The response to this pandemic has actually worried me quite a lot on this front, because it seems likely now that anyone who stockpiled PPE at pre-pandemic prices and tries to resell during the pandemic at a price high enough to justify their initial investment will be accused of price gouging and possibly have their stockpile seized.

Which has the effect that nobody has an incentive to build a reserve of things that will be useful in a future crisis, even if that crisis is foreseeable.

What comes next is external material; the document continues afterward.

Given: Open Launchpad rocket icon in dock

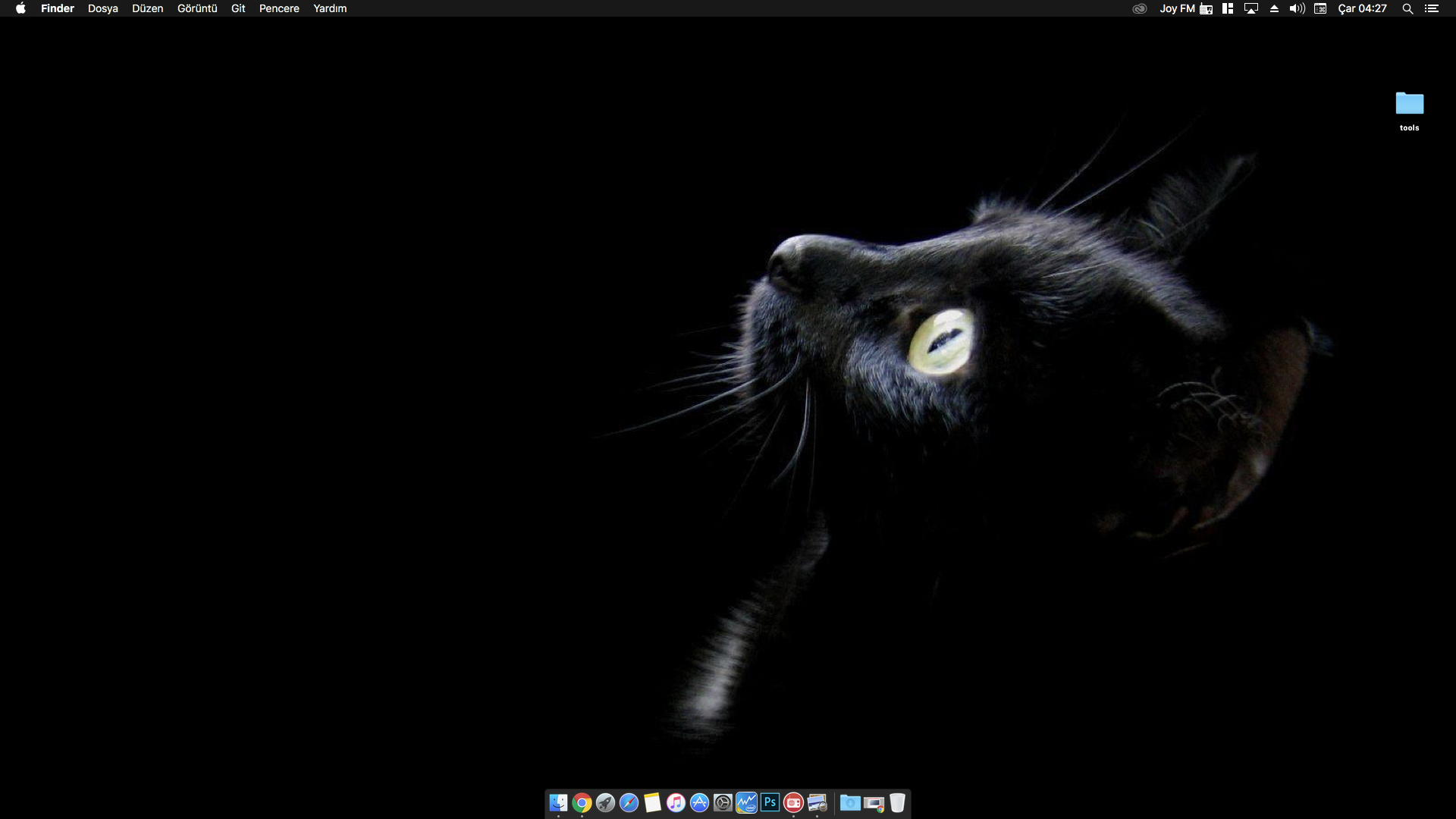Looking at the screenshot, I should click(605, 802).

So yeah, it's easy enough to say "I think there's at least a 5% chance per year of an event which results in at least 10 million people who will want to buy a portable generator" (which is 10x the amount normally sold in a year). I genuinely do think that's a true statement, and it would imply that the number of generators currently being produced would need to be at least 50% higher to meet demand averaged across all times rather than typical times, which is a pretty big difference in a pretty big market. Normally when you think you know something the market doesn't, you can bet against the market by investing in whatever the market is undervaluing, and if you're right you make money. In this case, I'm not sure how you would go about doing that. Investing in companies making generators doesn't increase production. Buying generators and leaving them in a warehouse risks your stockpile being seized in the case where you were right about the risk. I'm honestly not sure how I would go about putting my money where my mouth is here.

1 comments

Even without the prospect of seizure, it's not free to maintain a stockpile, or maintain a short. So you're also making a bet that it will happen sooner rather than later- if it takes 100 years, your equipment will be rusted or obsolete and you'll probably be dead by then. And you'll have paid every year to maintain it, money you could have put into a slightly less risky and more liquid investment that would have long since paid out.

All the day-to-day costs and risks can just totally swamp the potential upside, even before the regulatory risk of seizure or being forced to sell your stockpile at pre-crisis prices. Price-gouging laws are already on the books, so it's not like it would be that much of a surprise.